Key Repeats and Memory Leaks

As mentioned in the last post, both the TextBox and the MultiLineTextBox respond to key repeats and moved the cursor appropriately. The implementations in both were exactly the same. They included a WoopsiTimer gadget that was started when a key was pressed and stopped when the key was released. By tracking the last key pressed, they could respond to the timer’s “action” event and move the cursor in the appropriate direction.

This approach worked perfectly, but it was somewhat cumbersome - any gadget that needed to respond to key repeats would have to implement its own copy of the solution outlined above. A better approach would be to bake it into the core of the system itself, which I have now done. The base Gadget class includes a keyRepeat() method that is called when a button on the DS is held for the required amount of time (25 frames for the initial repeat; 5 frames for subsequent repeats). All gadgets can raise key repeat events.

In other textbox news, if the string is longer than the box it is now possible to scroll the text using the d-pad. When the cursor hits either end of the box, the text will scroll one character to the left or right. The cursor will not scroll outside the boundaries of the textbox. Additionally, if the width of the text exceeds the size of the box, the horizontal alignment options are overruled and the box switches to left-aligned. This ensures that the scrolling works.

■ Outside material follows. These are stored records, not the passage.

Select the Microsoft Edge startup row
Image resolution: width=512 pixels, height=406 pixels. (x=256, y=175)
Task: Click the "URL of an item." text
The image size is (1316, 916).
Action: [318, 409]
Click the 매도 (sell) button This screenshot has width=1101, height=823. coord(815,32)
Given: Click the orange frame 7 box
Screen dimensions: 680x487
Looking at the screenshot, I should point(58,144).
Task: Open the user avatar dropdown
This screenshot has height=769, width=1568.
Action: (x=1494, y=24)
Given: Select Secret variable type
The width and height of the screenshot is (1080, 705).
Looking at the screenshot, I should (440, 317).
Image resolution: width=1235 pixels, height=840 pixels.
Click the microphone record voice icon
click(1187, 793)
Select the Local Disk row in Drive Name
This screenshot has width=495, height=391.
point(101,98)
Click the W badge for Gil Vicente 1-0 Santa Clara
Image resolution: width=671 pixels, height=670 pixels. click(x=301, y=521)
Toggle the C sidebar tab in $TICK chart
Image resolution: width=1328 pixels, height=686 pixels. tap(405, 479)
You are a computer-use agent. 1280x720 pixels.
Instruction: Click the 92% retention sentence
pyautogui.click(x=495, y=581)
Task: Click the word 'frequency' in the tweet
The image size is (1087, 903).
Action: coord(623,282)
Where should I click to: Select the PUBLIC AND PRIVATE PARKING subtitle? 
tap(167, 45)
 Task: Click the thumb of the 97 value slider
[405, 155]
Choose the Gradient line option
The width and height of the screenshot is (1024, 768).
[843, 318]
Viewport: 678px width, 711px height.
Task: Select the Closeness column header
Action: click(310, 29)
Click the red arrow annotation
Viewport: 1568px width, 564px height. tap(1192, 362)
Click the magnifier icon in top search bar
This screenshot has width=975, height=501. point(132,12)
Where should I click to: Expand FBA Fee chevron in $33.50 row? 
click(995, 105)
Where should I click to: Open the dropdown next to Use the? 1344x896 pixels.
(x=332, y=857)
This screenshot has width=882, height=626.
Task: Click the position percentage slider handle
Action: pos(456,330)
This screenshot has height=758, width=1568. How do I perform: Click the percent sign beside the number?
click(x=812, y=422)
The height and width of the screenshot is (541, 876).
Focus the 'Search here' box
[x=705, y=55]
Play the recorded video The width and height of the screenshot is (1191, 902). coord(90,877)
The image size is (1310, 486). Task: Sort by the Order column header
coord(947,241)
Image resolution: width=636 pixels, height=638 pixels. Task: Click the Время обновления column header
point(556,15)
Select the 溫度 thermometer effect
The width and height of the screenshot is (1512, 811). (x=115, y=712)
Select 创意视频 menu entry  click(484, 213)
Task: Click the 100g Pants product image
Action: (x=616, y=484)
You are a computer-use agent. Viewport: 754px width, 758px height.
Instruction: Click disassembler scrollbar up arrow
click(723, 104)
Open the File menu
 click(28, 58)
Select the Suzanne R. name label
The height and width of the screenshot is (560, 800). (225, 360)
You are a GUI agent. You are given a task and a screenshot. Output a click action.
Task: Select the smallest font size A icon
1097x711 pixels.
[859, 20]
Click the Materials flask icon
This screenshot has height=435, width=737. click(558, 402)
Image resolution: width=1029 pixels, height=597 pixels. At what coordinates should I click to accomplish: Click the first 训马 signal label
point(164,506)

I changed the way that the gadget destructor worked back in April 2008. It was more intelligent and would recursively delete the children of a gadget that was itself being deleted. However, I’d noticed that Xcode would occasionally throw a segfault when deleting gadgets. A lot of testing later and I found the problem - the child deletion didn’t quite work properly.

The parent gadget was doing this:

for i = 0 to child count
    delete child[i]

Meanwhile, the child gadget was doing this:

remove self from parent

When the child removed itself from its parent, the child count reduced. Thus, children at the end of the list were not being deleted. This caused memory leaks and, in certain situations, segfaults.

I’ve changed the parent’s loop and fixed it.